Absolutely. It’s like a doctor saying they are in business because the patient is unwell. It’s not a good business to be in that sense, but that’s where we are. If NPAs go up, and RBI is tightening the noose, it’s good in terms of adoption of the business at large not just in India but globally. Secondly, people think it’s a spend, but it’s one of those spends with the biggest payback. Most people think risk is a spend where it goes as a report to RBI or some authority. But in this case, just by putting a system in place there’s enormous savings for the bank. For instance if a bank has $50-billion asset size, 10% NPA, which is $5 billion, so just by putting in place a system where you get say even 1% savings which is very very conservative, it gives you $500 million back and that too within three months of installation. So most of what we’ve spoken of, like quantification of losses, is instant payback. Even customers won’t complain about it or look at it as a spend.

What is the total size of the market if you add up all your products… the risk business?

The [global] market size is much larger. We have a total addressable market (TAM) and a serviceable addressable market (SAM). We have estimated the sector’s TAM to be upwards of $50 billion but SAM could easily be $5 billion and serviceable obtainable market (SOM) at $500 million.

And what’s your India share at this point?

See we are the leaders as far as EWS is concerned. Mphasis partners with CRISIL; none of the others have their own product. All of the biggies partner with some of the smaller credit providers and deliver it. But for us the product is ours and the implementation is also ours. Completely end to end.

I know it’s a strange question to ask during a pandemic, but where do you see your company in the next couple of years, given it’s in the risk business?

In a pandemic situation, people typically will say prepare for the worst and hope for the best. So we are very much in the prepare for the worst scenario, but hope for the best. So it is more about getting you ready in terms of quantification of losses, so you can work with the government, and RBI on the respective sops. Even the ministry is going to the industries and asking what do you want from us to get started. You can directly tell them if this sop is given, we would go under the curve for a while but recover six months from now. Or if you didn’t give us this, we would go down right now. Quantification helps in all that. We are actually preparing you for the worst with the hope that you’ll get there much better. And pretty much everything—whether it is moral risk, expected computational loss, EWS... Asset-liability mismatch also we have a product… how to manage that better, when to say yes or no, we are preparing banks for all that.

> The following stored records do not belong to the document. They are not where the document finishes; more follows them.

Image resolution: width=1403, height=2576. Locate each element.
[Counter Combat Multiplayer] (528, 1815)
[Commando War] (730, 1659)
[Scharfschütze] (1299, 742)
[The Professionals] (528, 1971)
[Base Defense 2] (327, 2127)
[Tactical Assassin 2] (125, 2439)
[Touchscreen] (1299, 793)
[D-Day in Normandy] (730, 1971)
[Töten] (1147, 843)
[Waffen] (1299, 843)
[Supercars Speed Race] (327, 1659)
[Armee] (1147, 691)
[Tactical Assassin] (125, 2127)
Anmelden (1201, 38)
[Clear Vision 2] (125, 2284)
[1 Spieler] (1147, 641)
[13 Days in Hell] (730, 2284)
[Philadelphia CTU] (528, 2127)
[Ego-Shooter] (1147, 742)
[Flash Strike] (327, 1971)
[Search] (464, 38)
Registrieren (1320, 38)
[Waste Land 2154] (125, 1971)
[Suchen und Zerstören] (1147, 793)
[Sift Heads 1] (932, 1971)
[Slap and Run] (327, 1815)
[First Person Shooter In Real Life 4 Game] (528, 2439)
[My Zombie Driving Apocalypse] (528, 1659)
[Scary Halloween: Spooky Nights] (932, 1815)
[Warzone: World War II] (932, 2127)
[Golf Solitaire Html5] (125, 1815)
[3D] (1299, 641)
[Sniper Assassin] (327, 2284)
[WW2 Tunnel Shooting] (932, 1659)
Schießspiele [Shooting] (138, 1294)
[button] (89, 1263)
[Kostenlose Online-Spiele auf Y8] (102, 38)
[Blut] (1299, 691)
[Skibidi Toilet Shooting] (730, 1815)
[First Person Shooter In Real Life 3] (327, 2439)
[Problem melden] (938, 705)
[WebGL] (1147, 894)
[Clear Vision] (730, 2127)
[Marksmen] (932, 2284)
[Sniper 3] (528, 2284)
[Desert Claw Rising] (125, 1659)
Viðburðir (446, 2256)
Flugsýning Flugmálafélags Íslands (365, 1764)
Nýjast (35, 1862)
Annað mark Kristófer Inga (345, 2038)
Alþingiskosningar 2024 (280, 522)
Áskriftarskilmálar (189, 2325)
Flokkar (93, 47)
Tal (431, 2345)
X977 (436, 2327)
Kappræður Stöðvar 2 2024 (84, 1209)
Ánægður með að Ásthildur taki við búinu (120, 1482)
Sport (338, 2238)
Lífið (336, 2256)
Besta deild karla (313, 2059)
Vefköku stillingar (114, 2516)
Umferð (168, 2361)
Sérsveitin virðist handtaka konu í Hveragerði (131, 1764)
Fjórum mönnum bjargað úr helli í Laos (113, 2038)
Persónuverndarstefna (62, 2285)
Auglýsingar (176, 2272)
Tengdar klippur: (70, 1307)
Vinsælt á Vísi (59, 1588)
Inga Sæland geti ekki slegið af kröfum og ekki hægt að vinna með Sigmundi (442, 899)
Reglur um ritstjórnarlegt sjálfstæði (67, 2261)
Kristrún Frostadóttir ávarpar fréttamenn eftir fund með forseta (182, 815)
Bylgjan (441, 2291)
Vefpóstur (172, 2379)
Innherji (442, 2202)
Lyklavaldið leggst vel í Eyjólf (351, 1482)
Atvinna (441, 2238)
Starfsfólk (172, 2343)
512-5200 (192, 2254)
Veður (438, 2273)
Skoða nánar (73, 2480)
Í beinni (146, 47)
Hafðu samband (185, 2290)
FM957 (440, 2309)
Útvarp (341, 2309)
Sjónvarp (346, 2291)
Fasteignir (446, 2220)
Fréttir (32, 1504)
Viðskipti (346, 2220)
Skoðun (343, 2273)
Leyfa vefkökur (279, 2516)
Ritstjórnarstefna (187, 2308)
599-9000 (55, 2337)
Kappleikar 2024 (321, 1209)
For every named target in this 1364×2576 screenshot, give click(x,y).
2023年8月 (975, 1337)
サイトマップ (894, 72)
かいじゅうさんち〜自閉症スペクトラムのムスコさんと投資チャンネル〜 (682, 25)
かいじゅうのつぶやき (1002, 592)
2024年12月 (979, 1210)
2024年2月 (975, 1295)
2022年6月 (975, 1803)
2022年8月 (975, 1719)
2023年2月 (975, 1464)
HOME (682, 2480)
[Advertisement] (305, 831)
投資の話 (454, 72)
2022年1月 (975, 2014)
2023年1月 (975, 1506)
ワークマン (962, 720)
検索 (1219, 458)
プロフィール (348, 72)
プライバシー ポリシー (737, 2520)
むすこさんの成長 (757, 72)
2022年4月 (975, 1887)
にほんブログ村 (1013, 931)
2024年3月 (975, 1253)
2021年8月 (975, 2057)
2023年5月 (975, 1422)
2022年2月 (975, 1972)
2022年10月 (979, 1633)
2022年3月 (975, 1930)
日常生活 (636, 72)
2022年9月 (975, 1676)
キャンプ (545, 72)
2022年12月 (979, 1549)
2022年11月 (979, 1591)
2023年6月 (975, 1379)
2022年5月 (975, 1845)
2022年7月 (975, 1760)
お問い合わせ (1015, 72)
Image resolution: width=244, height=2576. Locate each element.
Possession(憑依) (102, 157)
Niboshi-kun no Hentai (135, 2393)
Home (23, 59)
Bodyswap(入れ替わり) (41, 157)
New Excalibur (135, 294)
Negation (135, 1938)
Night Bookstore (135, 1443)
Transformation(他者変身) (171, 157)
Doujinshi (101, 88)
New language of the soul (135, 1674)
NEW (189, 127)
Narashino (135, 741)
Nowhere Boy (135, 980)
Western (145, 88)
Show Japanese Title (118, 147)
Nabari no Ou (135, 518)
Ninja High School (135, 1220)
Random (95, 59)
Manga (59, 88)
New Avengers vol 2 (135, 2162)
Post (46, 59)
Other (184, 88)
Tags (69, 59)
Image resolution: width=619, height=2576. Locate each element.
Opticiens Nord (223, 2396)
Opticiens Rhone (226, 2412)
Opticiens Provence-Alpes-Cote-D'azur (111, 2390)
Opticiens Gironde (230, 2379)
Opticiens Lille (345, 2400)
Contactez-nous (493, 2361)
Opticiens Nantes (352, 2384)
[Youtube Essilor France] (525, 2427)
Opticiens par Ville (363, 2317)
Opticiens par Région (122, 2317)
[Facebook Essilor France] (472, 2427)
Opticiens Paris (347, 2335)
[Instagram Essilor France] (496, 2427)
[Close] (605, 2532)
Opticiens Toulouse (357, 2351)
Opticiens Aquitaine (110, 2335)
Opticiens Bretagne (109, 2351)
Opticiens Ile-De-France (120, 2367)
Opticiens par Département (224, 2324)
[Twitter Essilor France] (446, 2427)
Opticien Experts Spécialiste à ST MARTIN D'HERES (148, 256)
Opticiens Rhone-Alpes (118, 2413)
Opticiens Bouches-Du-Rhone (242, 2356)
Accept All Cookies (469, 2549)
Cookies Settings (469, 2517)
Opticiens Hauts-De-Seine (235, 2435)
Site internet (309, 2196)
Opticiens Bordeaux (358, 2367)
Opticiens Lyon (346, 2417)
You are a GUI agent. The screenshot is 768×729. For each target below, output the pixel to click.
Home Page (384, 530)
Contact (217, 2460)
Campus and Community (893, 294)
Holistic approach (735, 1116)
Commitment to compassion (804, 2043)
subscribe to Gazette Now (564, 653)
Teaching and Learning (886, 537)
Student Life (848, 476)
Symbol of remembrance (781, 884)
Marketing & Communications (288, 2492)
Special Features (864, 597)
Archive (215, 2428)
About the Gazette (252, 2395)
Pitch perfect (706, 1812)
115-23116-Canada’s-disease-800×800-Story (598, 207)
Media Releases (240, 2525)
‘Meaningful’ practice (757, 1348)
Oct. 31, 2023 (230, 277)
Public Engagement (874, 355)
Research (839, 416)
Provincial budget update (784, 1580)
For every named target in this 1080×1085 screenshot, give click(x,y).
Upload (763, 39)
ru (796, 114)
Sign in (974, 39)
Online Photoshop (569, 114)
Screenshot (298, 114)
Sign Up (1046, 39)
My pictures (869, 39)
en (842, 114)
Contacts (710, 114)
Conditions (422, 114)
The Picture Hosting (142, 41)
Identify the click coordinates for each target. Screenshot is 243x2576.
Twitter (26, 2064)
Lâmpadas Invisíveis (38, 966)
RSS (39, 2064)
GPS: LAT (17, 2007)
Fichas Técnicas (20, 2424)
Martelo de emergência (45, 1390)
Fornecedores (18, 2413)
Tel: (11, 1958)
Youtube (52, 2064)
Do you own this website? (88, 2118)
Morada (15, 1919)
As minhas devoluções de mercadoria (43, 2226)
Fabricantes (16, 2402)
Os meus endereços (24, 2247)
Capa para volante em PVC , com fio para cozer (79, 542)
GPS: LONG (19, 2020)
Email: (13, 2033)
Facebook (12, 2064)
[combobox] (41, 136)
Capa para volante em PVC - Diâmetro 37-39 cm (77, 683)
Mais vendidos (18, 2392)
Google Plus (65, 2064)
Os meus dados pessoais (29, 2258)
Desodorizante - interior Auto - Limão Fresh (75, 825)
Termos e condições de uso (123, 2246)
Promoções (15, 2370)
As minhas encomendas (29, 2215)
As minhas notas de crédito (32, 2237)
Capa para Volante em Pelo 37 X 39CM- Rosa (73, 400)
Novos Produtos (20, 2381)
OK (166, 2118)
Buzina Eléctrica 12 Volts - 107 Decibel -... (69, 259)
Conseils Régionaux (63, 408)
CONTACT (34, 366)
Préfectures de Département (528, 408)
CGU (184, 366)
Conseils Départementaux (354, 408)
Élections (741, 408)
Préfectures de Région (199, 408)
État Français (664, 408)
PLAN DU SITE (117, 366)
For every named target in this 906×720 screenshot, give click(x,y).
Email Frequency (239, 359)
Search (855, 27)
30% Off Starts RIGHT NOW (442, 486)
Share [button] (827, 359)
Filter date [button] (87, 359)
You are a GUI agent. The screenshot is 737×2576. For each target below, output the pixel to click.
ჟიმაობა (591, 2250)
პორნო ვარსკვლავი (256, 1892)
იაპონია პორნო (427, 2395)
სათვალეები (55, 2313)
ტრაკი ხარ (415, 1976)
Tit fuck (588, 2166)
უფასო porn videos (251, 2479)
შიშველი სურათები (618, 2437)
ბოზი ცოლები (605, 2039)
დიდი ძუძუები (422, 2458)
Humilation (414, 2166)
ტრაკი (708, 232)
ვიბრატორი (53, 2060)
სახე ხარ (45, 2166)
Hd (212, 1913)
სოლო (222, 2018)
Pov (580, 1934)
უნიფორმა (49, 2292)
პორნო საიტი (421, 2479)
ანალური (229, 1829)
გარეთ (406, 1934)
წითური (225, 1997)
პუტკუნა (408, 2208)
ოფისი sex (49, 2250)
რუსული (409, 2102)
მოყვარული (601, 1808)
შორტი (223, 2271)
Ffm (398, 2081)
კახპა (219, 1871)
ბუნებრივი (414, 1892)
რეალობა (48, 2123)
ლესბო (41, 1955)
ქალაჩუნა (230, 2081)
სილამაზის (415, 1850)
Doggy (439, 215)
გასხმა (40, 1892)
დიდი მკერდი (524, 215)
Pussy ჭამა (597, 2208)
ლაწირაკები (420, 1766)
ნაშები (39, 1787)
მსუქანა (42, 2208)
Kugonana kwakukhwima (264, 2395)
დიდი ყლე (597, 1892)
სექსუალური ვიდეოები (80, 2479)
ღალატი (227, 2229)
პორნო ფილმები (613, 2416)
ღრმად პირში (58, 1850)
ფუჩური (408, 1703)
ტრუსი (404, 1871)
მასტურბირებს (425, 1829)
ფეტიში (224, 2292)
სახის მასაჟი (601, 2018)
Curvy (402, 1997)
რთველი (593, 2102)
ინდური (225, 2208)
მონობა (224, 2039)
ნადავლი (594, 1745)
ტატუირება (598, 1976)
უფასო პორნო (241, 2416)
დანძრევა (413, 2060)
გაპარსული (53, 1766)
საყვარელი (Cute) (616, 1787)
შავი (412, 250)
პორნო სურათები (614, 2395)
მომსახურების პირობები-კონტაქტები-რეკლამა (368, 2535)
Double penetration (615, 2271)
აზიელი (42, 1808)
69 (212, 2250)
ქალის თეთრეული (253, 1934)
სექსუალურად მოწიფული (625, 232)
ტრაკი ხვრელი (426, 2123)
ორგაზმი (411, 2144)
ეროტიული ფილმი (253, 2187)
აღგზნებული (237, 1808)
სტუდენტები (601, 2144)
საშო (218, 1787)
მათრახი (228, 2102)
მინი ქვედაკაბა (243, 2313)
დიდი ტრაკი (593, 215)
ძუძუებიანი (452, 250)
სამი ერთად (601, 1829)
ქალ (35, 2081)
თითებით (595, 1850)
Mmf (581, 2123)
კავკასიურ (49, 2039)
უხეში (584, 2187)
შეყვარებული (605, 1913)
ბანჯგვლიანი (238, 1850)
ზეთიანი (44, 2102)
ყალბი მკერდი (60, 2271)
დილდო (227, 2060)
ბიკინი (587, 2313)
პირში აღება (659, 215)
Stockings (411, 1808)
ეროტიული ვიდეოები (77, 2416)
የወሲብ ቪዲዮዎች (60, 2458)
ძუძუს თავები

How do you think banks are now looking at risk?

I think banks have always been in a loss scenario, figuring out what to do with their NPAs etc. I was in a discussion with the finance minister a couple of days ago and a lot of different people were asking for changing the NPA classification. I don’t think that’s a solution to the problem. Now you have the issue with the ‘bad bank’. People want to say it’s no longer my problem, and report numbers saying I am healthy. But that problem was created by you. There’s no ownership of the fact that you put them in the bad bank in the first place. I think it can’t be let go like that because it’s public money after all, and discounting is very steep when it goes into a bad bank unlike regular stressed assets. I think there should be a strong pushback on this. It worked in some scenarios where those weren’t big countries like ours. Ours is a completely different scenario and I don’t think it’s apples to apples.